Palace of Tolstoy Family (House of Scientists)
The Palace of counts Tolstoy, commonly known as the House of Scientists, is one of the most vivid architectural monuments in Odesa. First of all, it’s famous that despite advanced age and difficult history, it could keep almost all of its interiors in its original form. As of today, they are the main magnet that attracts hundreds of tourists to the age-old mansion.
The building in Russian classicism style, subsequently finished with baroque and renaissance decorations, was constructed in the city’s center in 1830s. The project was designed by renowned Italian architect Franz Boffo, the author of another architectural masterpiece of Odesa, Vorontsov Palace. The construction was commissioned by bed chamber Nikolai Khorvat. 40 years later, the mansion was purchased by count Tolstoy for his newly married son. The Tolstoy family was one of the richest nobles in the Southern Russian Empire. They rose to fame as being sponsors and collectors of art masterpieces.
The two-storey building of shell rocks houses 12 rooms and patio-inspired garden. The majority of heavily decorated halls have been kept almost intact till now. As of today, it features delicate stairs, Venetian mirrors, carved ceilings and elegant tapestries.
The Marble Hall is considered one of the most beautiful. It was used by the Tolstoy family as dining room. The hall is completely faced with artificial marble, invented and produced by local craftsman on family’s money. There is a flawless grand piano of the German company Schroder. According to the legend, once it was owned by well-known Hungarian composer, Franz Liszt. The same saying tells that the unique painted and carved instrument was used by him during his tour in Odesa. Nevertheless the grand piano was heavily damaged during the transportation therefore vexed Liszt decided on leaving it in the city. Later on, the musical instrument was bought by count Mikhail Tolstoy for his spouse.

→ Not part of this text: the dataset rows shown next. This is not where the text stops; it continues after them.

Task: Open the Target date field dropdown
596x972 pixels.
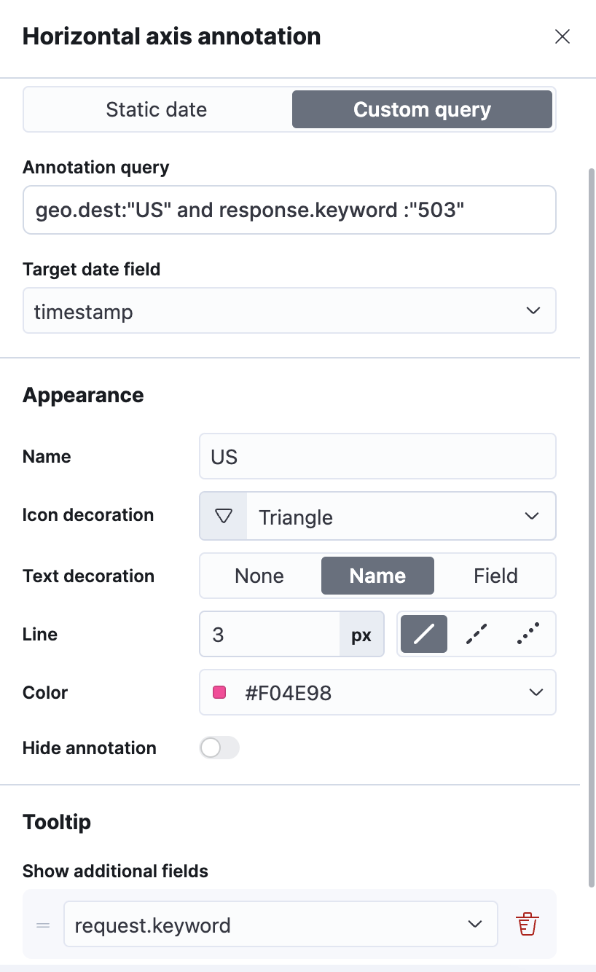Action: pos(289,310)
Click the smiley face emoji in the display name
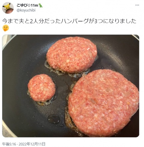 coord(29,6)
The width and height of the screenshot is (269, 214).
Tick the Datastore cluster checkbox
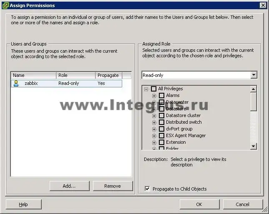coord(161,115)
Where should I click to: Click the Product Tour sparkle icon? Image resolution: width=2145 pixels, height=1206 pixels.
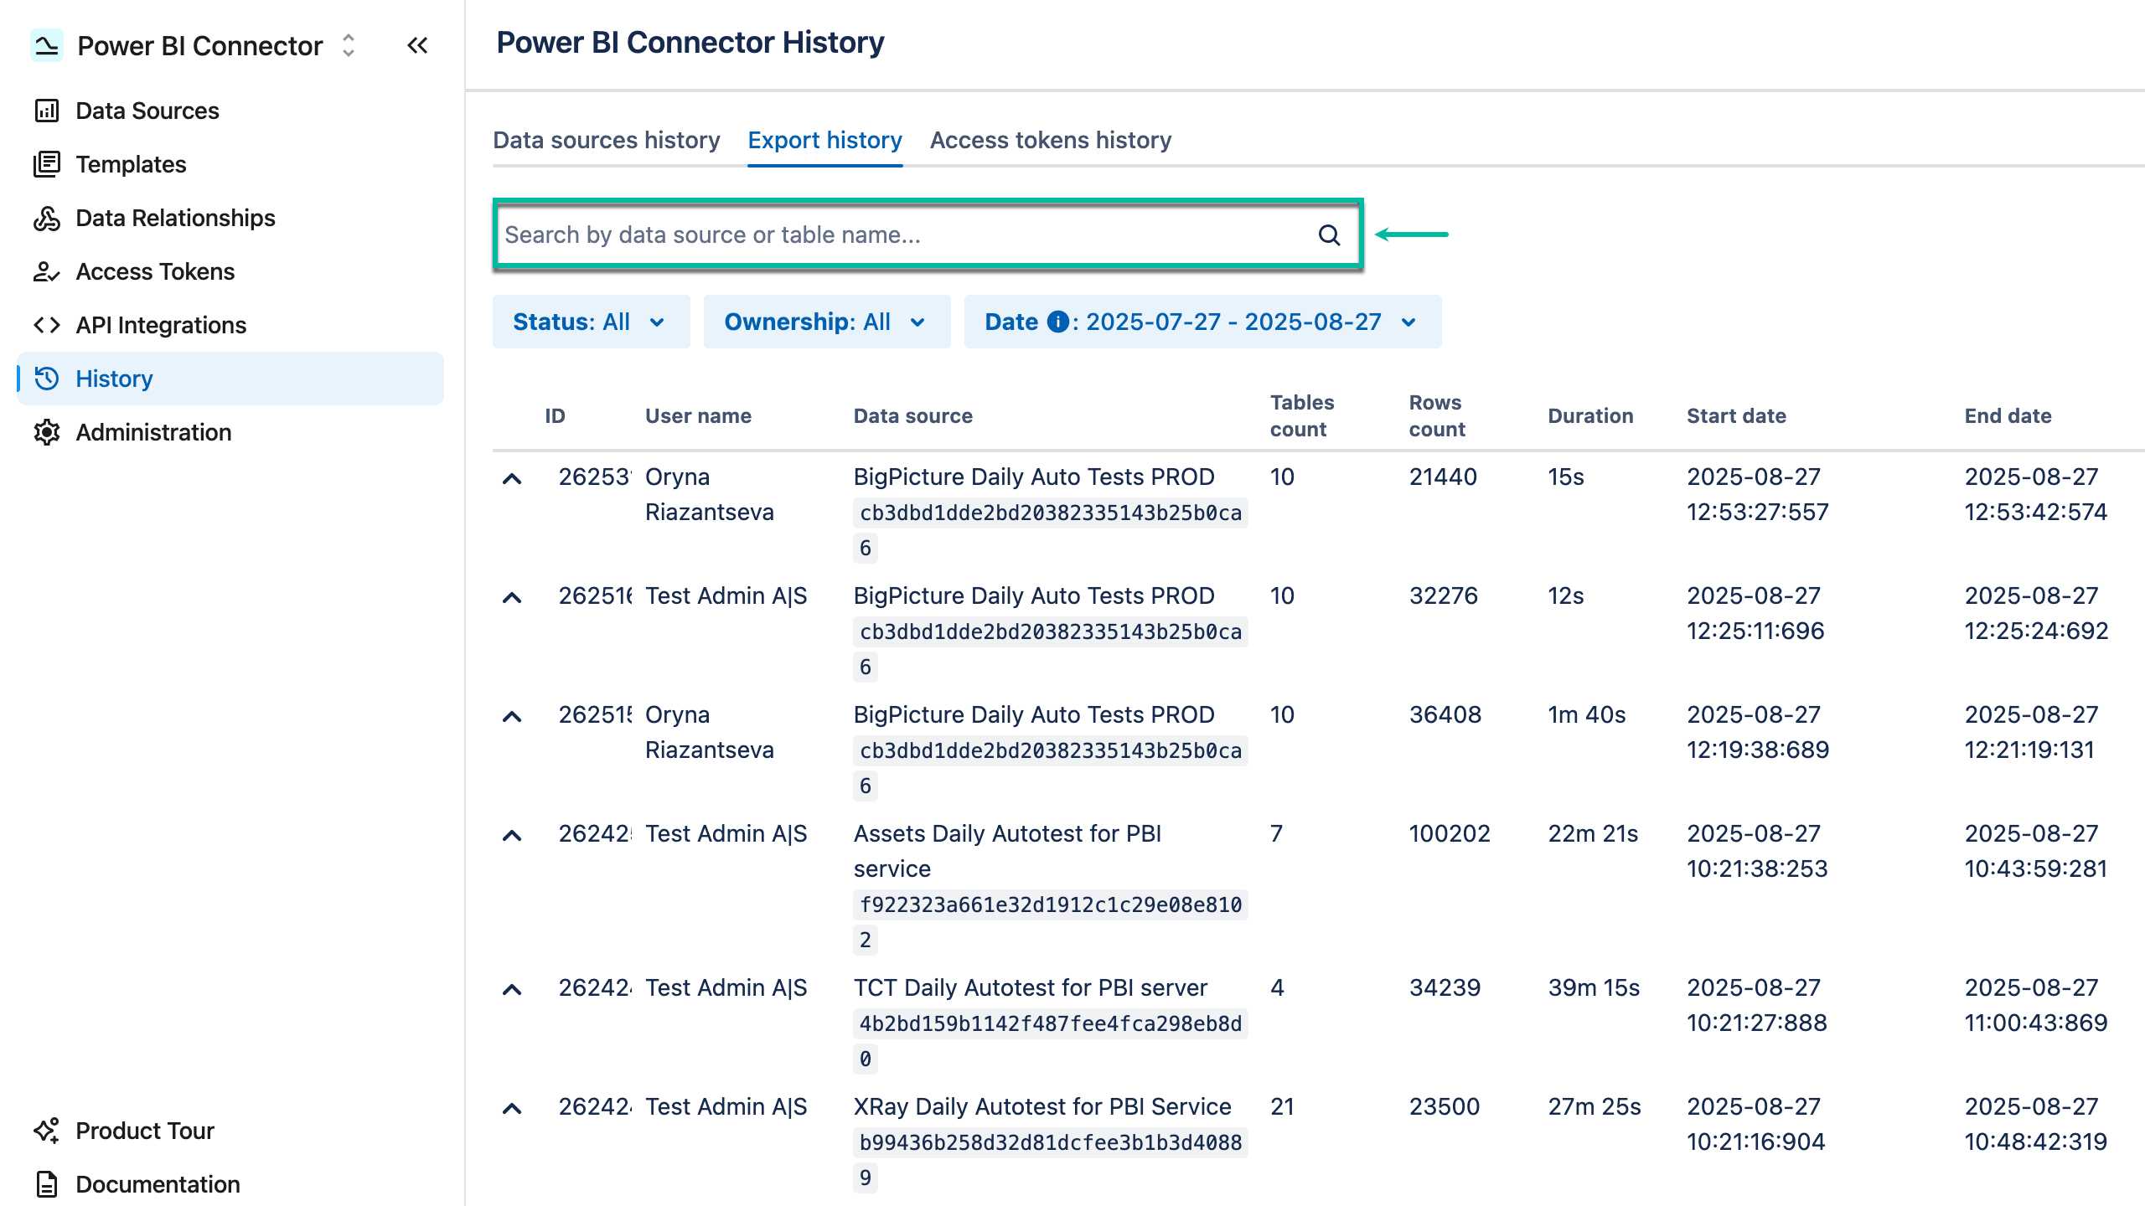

Another highlight of the mansion is the Silk Hall upholstered with intricately ornamented silk. They say the count decided to decorate the room after being tired of incessant requests of his friend to show him the Order of Saint Stanislaus with silk bandolier. He was awarded by Emperor himself for establishing the first-aid station. He commissioned silk in China that was inspired by order’s bandolier and commanded to cover the hall with it.
The White Hall is also the one to be amazed at. There is oak parquet, made of 22 oak varieties, Venetian mirrors, gilded chandeliers and age-old furniture. This was a ball room that could welcome up to twelve couples simultaneously. The locals affirm that until recently the waltzing ghost of a woman could be seen in the White Hall. They say that it is Countess Tolstoy’s soul returns where she was happy once.

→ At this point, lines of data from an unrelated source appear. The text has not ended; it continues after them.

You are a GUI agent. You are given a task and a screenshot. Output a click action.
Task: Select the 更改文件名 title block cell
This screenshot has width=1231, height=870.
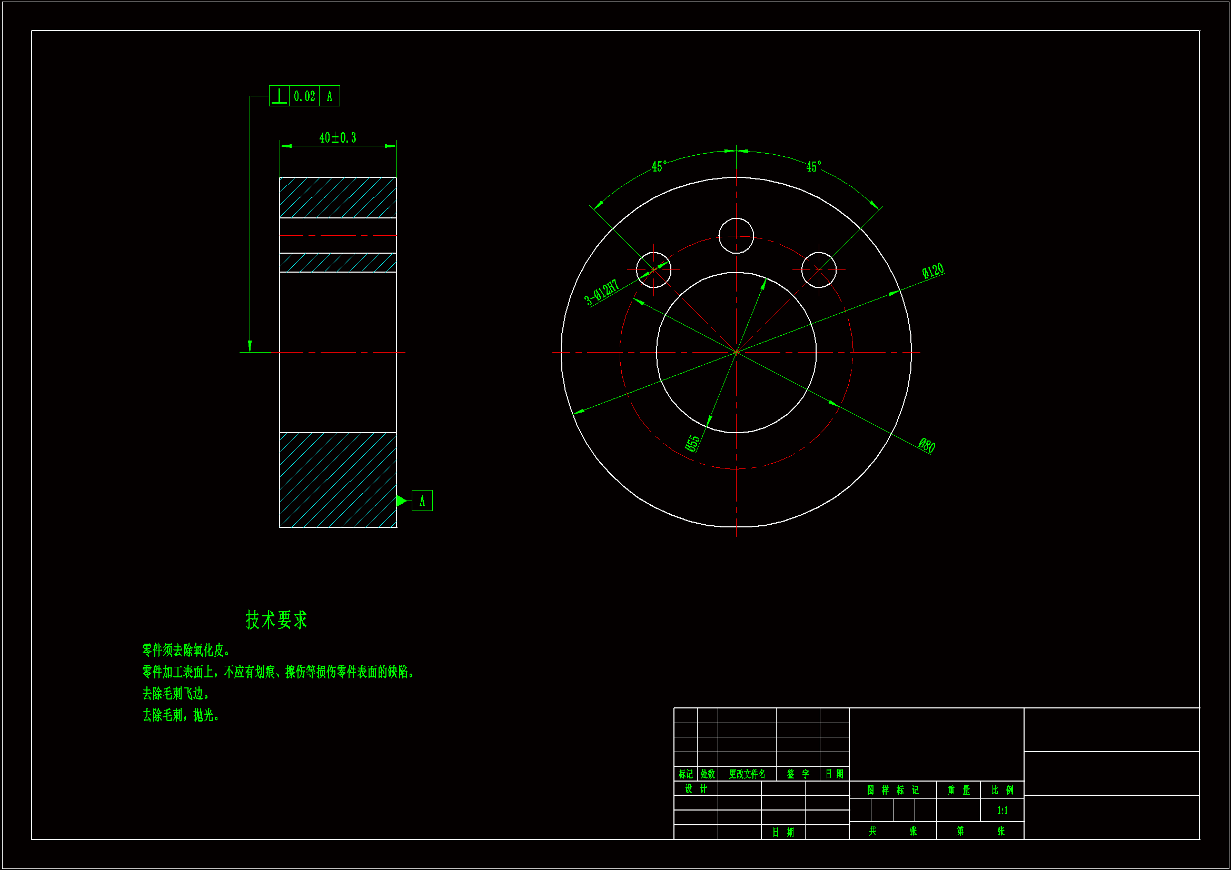click(747, 774)
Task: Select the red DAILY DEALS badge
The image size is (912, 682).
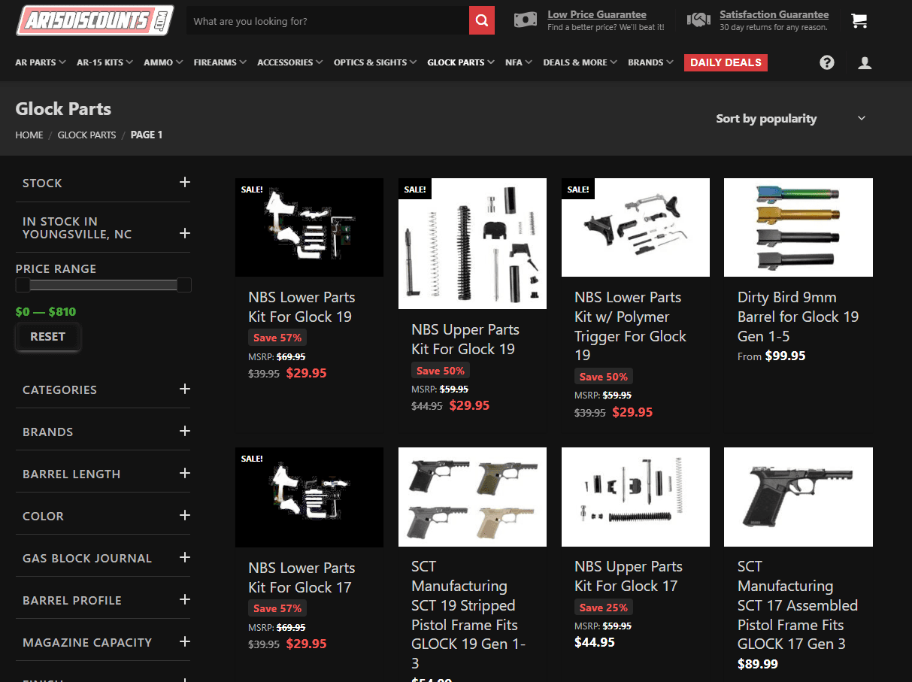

Named because of filigree carving of nutwood doors and panels, the Nutwood Hall also has an inimitable interior, as well as the Oak Hall that once was owner’s cabinet. By the way, the last one was connected to the Opera House by the first telephone line in Odesa – the count Tolstoy loved to listen to operas by phone.
The building has adjacent art gallery in late baroque style, commissioned by Tolstoy family in the end of the 19th century. They wanted to save their vast collection of paintings and other art masterpieces of Russian and foreign visual arts. In its epoch, the gallery was reckoned to be one of the best in Russian Empire.